After the driver said no, a K9 was deployed and alerted to the smell of drugs, giving the investigators probable cause to search and find $200,403 in a black trash bag. Back in Papillion, a different team of law enforcement simultaneously executed a search warrant on the home, where the team found more than a hundred pounds of marijuana.
The bust was part of a federal investigation that revealed a marijuana business operating nationwide with earnings in the hundreds of millions of dollars. It would lead to a prosecution ensnaring 13 defendants accused of drug trafficking, millions of dollars seized by the federal government, a prominent California businessman’s death, and the potential loss of one ‘80s rockstar’s home.

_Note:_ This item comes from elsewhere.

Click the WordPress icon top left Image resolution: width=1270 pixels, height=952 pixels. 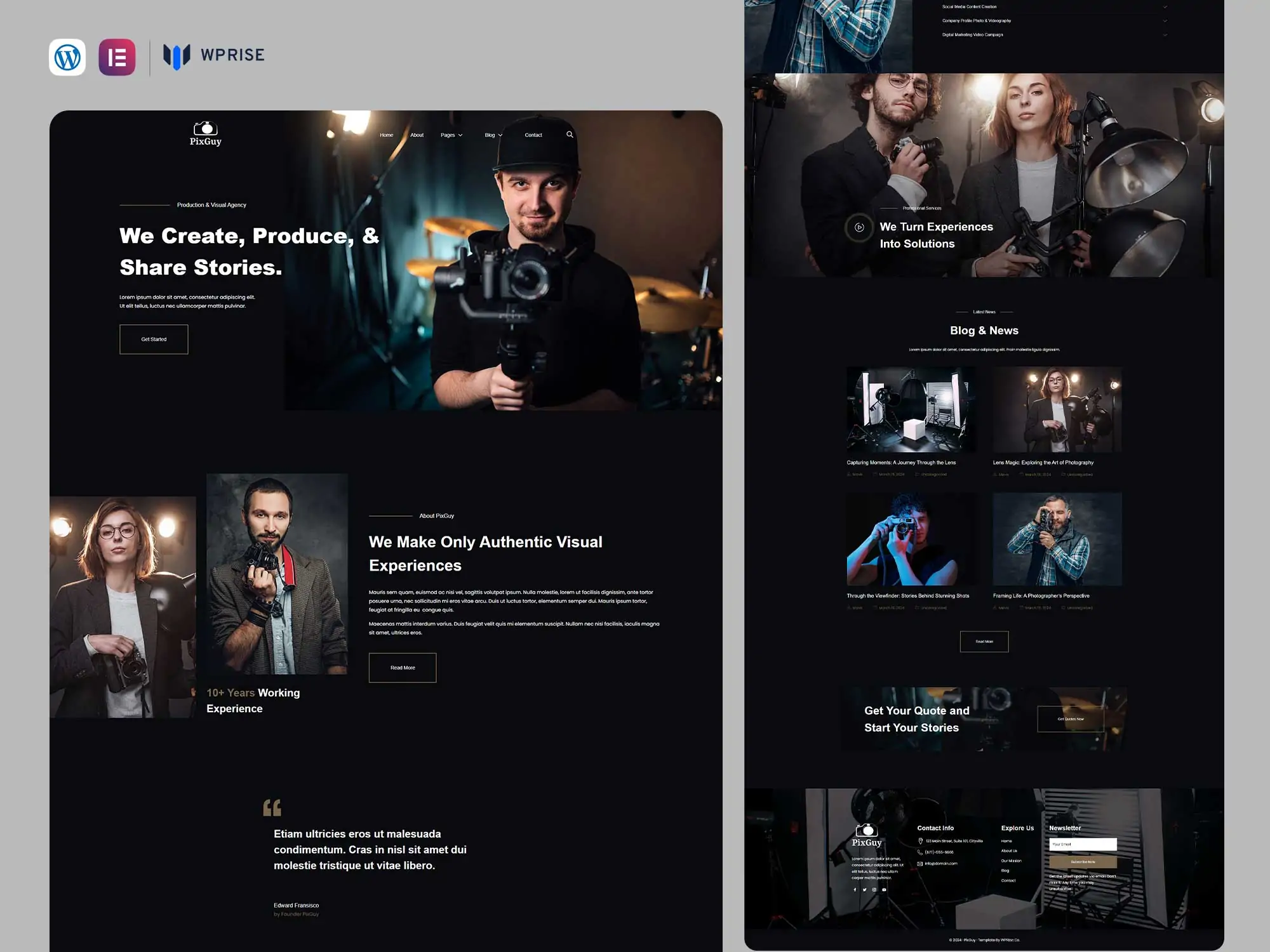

David Max Leidermann and James Reja were L.A. musicians who rubbed shoulders with some of the ‘80s most prominent cultural icons. Prosecutors say they were also ringleaders of a major drug trafficking organization which supplied marijuana and THC vape pens to drug dealers nationwide.
To get a sense of how two struggling artists become purported drug kingpins, one must start at a famous L.A. music studio almost twenty years ago. Long before Nebraska law enforcement searched through trash bags overflowing with cold hard cash.